To help implement the program, the administration has invited the two leaders of rival Kurdish factions in northern Iraq--Masoud Barzani of the Kurdistan Democratic Party, or KDP, and Jalal Talabani of the Patriotic Union of Kurdistan, or PUK--to visit Washington later this year.

Both are damaged goods politically: Barzani because he allied his forces with Hussein’s army during his 1996 conflict with Talabani in an operation that led to the destruction of a CIA-backed opposition movement inside Iraq; and Talabani because he accepted support from Iran in that conflict. But administration officials said they had no choice but to deal with the Kurdish leaders.

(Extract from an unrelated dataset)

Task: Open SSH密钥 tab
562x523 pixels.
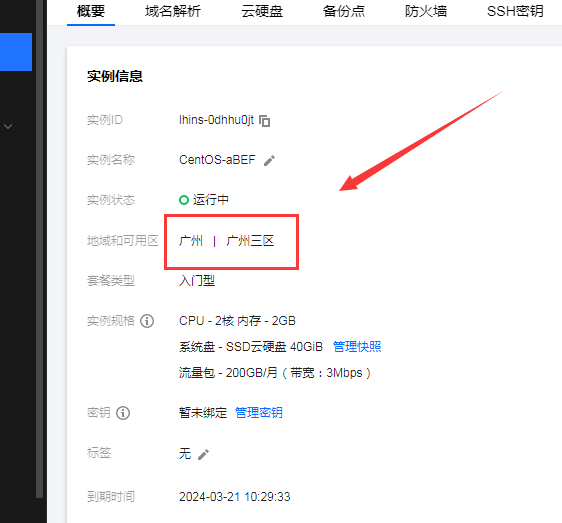Action: [515, 11]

“As long as they are prepared to oppose Saddam Hussein, we are prepared to work with them,” Assistant Secretary of State Martin Indyk said last week. “We do it with our eyes open and with a realistic understanding of the way in which, in that part of the world, alliances can shift.”

President Clinton, in a report to Congress on June 24, said both Kurdish leaders “have made positive, forward-looking statements on political reconciliation.”

Kurdish leaders also have reason to be mistrustful of the United States, a senior administration official said, because of their sense that Washington encouraged them to rebel against Baghdad after the 1991 Persian Gulf War and then failed to help them.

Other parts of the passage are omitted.